**Aim:** Reproduce every line of the data below verbatim, without alteration.

[Item coordinate data]
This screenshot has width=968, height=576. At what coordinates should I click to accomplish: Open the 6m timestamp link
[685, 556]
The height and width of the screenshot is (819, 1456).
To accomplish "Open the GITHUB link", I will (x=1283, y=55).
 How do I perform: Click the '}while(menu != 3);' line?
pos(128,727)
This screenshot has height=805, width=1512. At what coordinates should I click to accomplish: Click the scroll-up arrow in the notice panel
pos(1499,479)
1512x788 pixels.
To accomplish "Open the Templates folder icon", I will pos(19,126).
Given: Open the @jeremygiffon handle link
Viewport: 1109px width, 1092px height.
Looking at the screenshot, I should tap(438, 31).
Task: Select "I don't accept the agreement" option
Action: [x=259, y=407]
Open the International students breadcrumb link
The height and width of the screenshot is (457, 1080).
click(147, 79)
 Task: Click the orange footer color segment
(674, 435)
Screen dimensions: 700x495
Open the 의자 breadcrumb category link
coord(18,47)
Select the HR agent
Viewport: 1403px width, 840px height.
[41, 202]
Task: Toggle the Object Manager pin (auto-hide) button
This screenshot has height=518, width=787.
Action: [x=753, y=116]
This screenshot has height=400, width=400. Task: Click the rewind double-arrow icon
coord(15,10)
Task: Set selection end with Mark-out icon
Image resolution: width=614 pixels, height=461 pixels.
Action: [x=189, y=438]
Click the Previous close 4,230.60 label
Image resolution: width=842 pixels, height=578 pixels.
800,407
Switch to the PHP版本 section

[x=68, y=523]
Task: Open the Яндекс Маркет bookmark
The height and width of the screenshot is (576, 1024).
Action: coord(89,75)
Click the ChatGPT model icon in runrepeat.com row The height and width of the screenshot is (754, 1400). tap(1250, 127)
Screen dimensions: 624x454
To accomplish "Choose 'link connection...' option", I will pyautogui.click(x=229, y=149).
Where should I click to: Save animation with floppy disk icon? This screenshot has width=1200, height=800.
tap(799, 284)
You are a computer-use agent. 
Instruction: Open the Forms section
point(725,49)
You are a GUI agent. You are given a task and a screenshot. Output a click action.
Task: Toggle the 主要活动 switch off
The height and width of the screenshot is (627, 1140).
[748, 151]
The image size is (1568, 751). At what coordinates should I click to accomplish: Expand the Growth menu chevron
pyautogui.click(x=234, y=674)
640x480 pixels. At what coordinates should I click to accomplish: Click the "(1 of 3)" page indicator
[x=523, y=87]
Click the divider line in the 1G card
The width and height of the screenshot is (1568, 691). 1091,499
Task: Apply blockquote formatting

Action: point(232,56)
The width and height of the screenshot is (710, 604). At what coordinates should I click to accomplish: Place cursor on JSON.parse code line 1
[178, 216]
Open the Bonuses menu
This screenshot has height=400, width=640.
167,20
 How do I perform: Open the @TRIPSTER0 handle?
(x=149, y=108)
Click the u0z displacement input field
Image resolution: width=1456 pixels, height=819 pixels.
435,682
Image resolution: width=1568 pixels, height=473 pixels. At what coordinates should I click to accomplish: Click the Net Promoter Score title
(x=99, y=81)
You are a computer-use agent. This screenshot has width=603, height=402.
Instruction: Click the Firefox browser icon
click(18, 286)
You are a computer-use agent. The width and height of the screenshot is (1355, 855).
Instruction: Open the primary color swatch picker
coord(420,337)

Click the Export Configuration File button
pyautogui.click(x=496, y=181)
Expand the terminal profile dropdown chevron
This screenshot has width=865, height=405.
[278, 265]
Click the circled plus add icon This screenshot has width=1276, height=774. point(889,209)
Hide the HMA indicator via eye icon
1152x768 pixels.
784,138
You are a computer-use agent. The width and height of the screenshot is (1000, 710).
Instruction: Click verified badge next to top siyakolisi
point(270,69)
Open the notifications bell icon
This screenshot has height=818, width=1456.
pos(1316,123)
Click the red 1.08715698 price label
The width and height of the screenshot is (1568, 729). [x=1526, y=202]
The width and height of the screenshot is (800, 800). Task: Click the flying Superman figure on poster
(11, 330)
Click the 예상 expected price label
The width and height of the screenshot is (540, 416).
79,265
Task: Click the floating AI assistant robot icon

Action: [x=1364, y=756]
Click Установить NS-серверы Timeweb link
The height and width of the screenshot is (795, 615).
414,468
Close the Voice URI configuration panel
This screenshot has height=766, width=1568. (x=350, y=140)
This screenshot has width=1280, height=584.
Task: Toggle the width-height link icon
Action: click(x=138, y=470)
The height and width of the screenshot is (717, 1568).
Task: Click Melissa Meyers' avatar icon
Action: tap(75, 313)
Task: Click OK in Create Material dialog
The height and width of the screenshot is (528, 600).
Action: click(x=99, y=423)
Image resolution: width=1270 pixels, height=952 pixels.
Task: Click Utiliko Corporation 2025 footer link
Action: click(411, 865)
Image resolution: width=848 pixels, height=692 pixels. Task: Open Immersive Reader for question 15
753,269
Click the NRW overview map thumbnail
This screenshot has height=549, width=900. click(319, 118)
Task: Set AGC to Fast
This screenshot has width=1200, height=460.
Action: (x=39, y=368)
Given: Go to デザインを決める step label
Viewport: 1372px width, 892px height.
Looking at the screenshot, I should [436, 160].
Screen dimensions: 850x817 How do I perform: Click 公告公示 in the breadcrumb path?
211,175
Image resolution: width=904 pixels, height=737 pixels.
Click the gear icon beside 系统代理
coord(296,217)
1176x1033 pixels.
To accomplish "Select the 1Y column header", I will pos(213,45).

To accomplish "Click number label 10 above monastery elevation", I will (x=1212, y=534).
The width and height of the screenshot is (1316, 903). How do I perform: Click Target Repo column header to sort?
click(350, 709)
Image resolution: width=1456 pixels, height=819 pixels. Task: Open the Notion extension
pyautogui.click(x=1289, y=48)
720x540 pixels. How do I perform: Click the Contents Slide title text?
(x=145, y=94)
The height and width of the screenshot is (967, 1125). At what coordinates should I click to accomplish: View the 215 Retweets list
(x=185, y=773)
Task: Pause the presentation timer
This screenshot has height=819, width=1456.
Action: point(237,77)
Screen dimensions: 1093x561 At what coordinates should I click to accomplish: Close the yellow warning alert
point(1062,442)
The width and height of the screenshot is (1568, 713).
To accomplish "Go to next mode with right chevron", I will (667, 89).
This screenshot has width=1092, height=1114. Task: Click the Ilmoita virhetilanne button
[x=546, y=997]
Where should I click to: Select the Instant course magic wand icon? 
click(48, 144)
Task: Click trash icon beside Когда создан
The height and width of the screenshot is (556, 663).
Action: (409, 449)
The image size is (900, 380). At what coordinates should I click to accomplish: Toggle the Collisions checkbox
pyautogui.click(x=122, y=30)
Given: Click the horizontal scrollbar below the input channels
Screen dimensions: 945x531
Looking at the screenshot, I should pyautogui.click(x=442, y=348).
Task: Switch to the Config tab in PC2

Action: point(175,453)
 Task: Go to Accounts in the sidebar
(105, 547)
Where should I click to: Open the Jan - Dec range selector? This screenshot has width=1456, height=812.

**Response to this exercise:**
This screenshot has width=968, height=576. At what coordinates should I click to accomplish: Open the 6m timestamp link
[685, 556]
The height and width of the screenshot is (819, 1456).
To accomplish "Open the GITHUB link", I will (x=1283, y=55).
 How do I perform: Click the '}while(menu != 3);' line?
pos(128,727)
This screenshot has height=805, width=1512. At what coordinates should I click to accomplish: Click the scroll-up arrow in the notice panel
pos(1499,479)
1512x788 pixels.
To accomplish "Open the Templates folder icon", I will pos(19,126).
Given: Open the @jeremygiffon handle link
Viewport: 1109px width, 1092px height.
Looking at the screenshot, I should tap(438, 31).
Task: Select "I don't accept the agreement" option
Action: [x=259, y=407]
Open the International students breadcrumb link
The height and width of the screenshot is (457, 1080).
click(147, 79)
 Task: Click the orange footer color segment
(674, 435)
Screen dimensions: 700x495
Open the 의자 breadcrumb category link
coord(18,47)
Select the HR agent
Viewport: 1403px width, 840px height.
[41, 202]
Task: Toggle the Object Manager pin (auto-hide) button
This screenshot has height=518, width=787.
Action: [x=753, y=116]
This screenshot has height=400, width=400. Task: Click the rewind double-arrow icon
coord(15,10)
Task: Set selection end with Mark-out icon
Image resolution: width=614 pixels, height=461 pixels.
Action: [x=189, y=438]
Click the Previous close 4,230.60 label
Image resolution: width=842 pixels, height=578 pixels.
800,407
Switch to the PHP版本 section

[x=68, y=523]
Task: Open the Яндекс Маркет bookmark
The height and width of the screenshot is (576, 1024).
Action: coord(89,75)
Click the ChatGPT model icon in runrepeat.com row The height and width of the screenshot is (754, 1400). tap(1250, 127)
Screen dimensions: 624x454
To accomplish "Choose 'link connection...' option", I will pyautogui.click(x=229, y=149).
Where should I click to: Save animation with floppy disk icon? This screenshot has width=1200, height=800.
tap(799, 284)
You are a computer-use agent. 
Instruction: Open the Forms section
point(725,49)
You are a GUI agent. You are given a task and a screenshot. Output a click action.
Task: Toggle the 主要活动 switch off
The height and width of the screenshot is (627, 1140).
[748, 151]
The image size is (1568, 751). At what coordinates should I click to accomplish: Expand the Growth menu chevron
pyautogui.click(x=234, y=674)
640x480 pixels. At what coordinates should I click to accomplish: Click the "(1 of 3)" page indicator
[x=523, y=87]
Click the divider line in the 1G card
The width and height of the screenshot is (1568, 691). 1091,499
Task: Apply blockquote formatting

Action: point(232,56)
The width and height of the screenshot is (710, 604). At what coordinates should I click to accomplish: Place cursor on JSON.parse code line 1
[178, 216]
Open the Bonuses menu
This screenshot has height=400, width=640.
167,20
 How do I perform: Open the @TRIPSTER0 handle?
(x=149, y=108)
Click the u0z displacement input field
Image resolution: width=1456 pixels, height=819 pixels.
435,682
Image resolution: width=1568 pixels, height=473 pixels. At what coordinates should I click to accomplish: Click the Net Promoter Score title
(x=99, y=81)
You are a computer-use agent. This screenshot has width=603, height=402.
Instruction: Click the Firefox browser icon
click(18, 286)
You are a computer-use agent. The width and height of the screenshot is (1355, 855).
Instruction: Open the primary color swatch picker
coord(420,337)

Click the Export Configuration File button
pyautogui.click(x=496, y=181)
Expand the terminal profile dropdown chevron
This screenshot has width=865, height=405.
[278, 265]
Click the circled plus add icon This screenshot has width=1276, height=774. point(889,209)
Hide the HMA indicator via eye icon
1152x768 pixels.
784,138
You are a computer-use agent. The width and height of the screenshot is (1000, 710).
Instruction: Click verified badge next to top siyakolisi
point(270,69)
Open the notifications bell icon
This screenshot has height=818, width=1456.
pos(1316,123)
Click the red 1.08715698 price label
The width and height of the screenshot is (1568, 729). [x=1526, y=202]
The width and height of the screenshot is (800, 800). Task: Click the flying Superman figure on poster
(11, 330)
Click the 예상 expected price label
The width and height of the screenshot is (540, 416).
79,265
Task: Click the floating AI assistant robot icon

Action: [x=1364, y=756]
Click Установить NS-серверы Timeweb link
The height and width of the screenshot is (795, 615).
414,468
Close the Voice URI configuration panel
This screenshot has height=766, width=1568. (x=350, y=140)
This screenshot has width=1280, height=584.
Task: Toggle the width-height link icon
Action: click(x=138, y=470)
The height and width of the screenshot is (717, 1568).
Task: Click Melissa Meyers' avatar icon
Action: tap(75, 313)
Task: Click OK in Create Material dialog
The height and width of the screenshot is (528, 600).
Action: click(x=99, y=423)
Image resolution: width=1270 pixels, height=952 pixels.
Task: Click Utiliko Corporation 2025 footer link
Action: click(411, 865)
Image resolution: width=848 pixels, height=692 pixels. Task: Open Immersive Reader for question 15
753,269
Click the NRW overview map thumbnail
This screenshot has height=549, width=900. click(319, 118)
Task: Set AGC to Fast
This screenshot has width=1200, height=460.
Action: (x=39, y=368)
Given: Go to デザインを決める step label
Viewport: 1372px width, 892px height.
Looking at the screenshot, I should [436, 160].
Screen dimensions: 850x817 How do I perform: Click 公告公示 in the breadcrumb path?
211,175
Image resolution: width=904 pixels, height=737 pixels.
Click the gear icon beside 系统代理
coord(296,217)
1176x1033 pixels.
To accomplish "Select the 1Y column header", I will pos(213,45).

To accomplish "Click number label 10 above monastery elevation", I will (x=1212, y=534).
The width and height of the screenshot is (1316, 903). How do I perform: Click Target Repo column header to sort?
click(350, 709)
Image resolution: width=1456 pixels, height=819 pixels. Task: Open the Notion extension
pyautogui.click(x=1289, y=48)
720x540 pixels. How do I perform: Click the Contents Slide title text?
(x=145, y=94)
The height and width of the screenshot is (967, 1125). At what coordinates should I click to accomplish: View the 215 Retweets list
(x=185, y=773)
Task: Pause the presentation timer
This screenshot has height=819, width=1456.
Action: point(237,77)
Screen dimensions: 1093x561 At what coordinates should I click to accomplish: Close the yellow warning alert
point(1062,442)
The width and height of the screenshot is (1568, 713).
To accomplish "Go to next mode with right chevron", I will (667, 89).
This screenshot has width=1092, height=1114. Task: Click the Ilmoita virhetilanne button
[x=546, y=997]
Where should I click to: Select the Instant course magic wand icon? 
click(48, 144)
Task: Click trash icon beside Когда создан
The height and width of the screenshot is (556, 663).
Action: (409, 449)
The image size is (900, 380). At what coordinates should I click to accomplish: Toggle the Collisions checkbox
pyautogui.click(x=122, y=30)
Given: Click the horizontal scrollbar below the input channels
Screen dimensions: 945x531
Looking at the screenshot, I should pyautogui.click(x=442, y=348).
Task: Switch to the Config tab in PC2

Action: point(175,453)
 Task: Go to Accounts in the sidebar
(105, 547)
Where should I click to: Open the Jan - Dec range selector? This screenshot has width=1456, height=812.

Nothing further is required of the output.